〈第38話〉僕は清花とブロッコリー先輩と、手と手を合わせ深呼吸した
台本は机に置いたままで、しゃべりながら階段を駆け上がる。仕切り布をめくる直前、吉谷を振り返り、親指を立ててみせた。吉谷がうなずく。
「どうなってるんや、ヒーローはおらんのかい」
ここは三好が舞台袖まで移動するための短いつなぎの会話をつくり、最初の台本に書き足した部分だ。マイクを口に向け、セリフを吐き出す。
「モンクバカリイウナ」
「もうええかげん、その口調やめえよ」
しかし、よく考えたら、最初からハンドマイクを使えば移動しなくて済んだんじゃん。階段を二段飛ばしで駆け上がる。
よし、舞台袖に着いた。息を整える。
そこで初めて僕はグラウンドに集まったお客さんたちの姿を見た。
うわあ。
ものすごい数だ。
実際にここに来たら、足がふるえだしてしょうがないんじゃないかとさっきまでは思っていたのだけど、平気だ。冷静だけど興奮している自分が分かる。
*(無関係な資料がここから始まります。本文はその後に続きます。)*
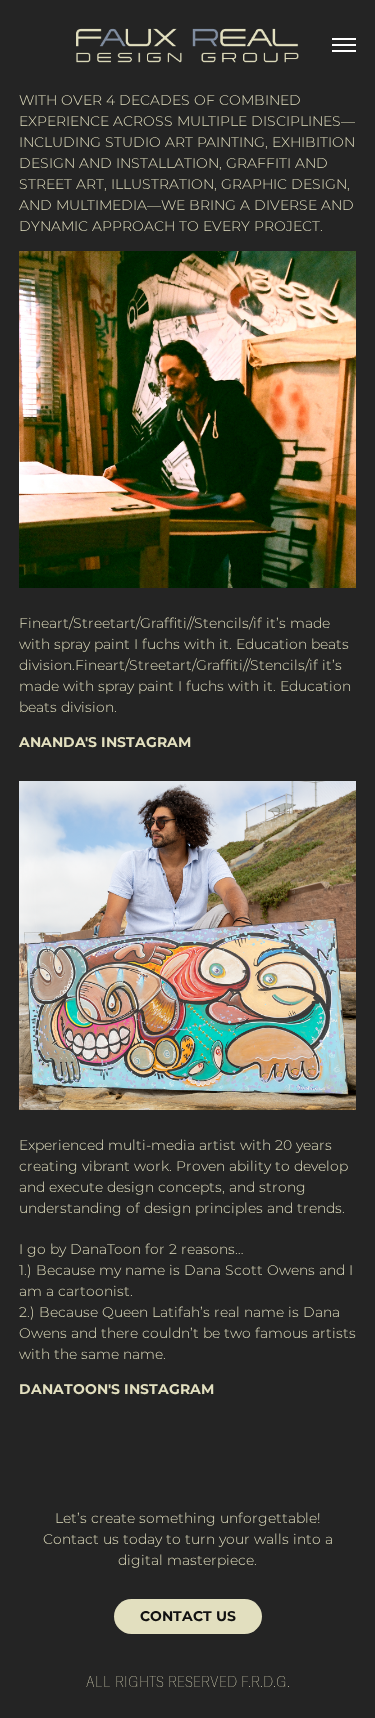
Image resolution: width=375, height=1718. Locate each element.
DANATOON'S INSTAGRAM (116, 1389)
清花とブロッコリー先輩と手と手を合わせ深呼吸した。木崎が心配そうに僕の顔をのぞきこんでから「長瀬、頑張れ」と励ましてくれた。
よし、マイクを置いて飛び出すぞ。
そう思った瞬間に、舞台の上から熊谷がこちらを見てニヤリと笑った。
「ほんでナレーター!最初のほうに、ジブンの横でいろいろ言うとったやつはどこいってん」
え?
なんだって?
そんなセリフは台本にないぞ。
頭が真っ白になりかける。
いや、そもそも吉谷がやってきて、マイクの横でしゃべりだしたこと自体ハプニングだったんだから、こんな場面、台本にあるはずがない。
この状況で、まさかのアドリブをぶっこんできやがった。ということに気づくまでに一秒もかかっていないと思うが、下に置きかけたマイクを握り直すと僕はあわてて大きな声で、再び言葉をつむぎ出した。
「アイツハヤットヤキソバヲツクリニイッタ」
一瞬の静寂の後、「どはははは」という笑い声が聞こえた。
下でナレーションをしていたときと違い、今度はお客さんの顔がこの目ではっきりと見える。
うわー、やった!
大阪のヨシムラの劇場に迷い込み、舞台袖に立ったことを思い出す。あのときは味わうことなんて一生ないと思っていた感触を、自分は今確かに味わっている。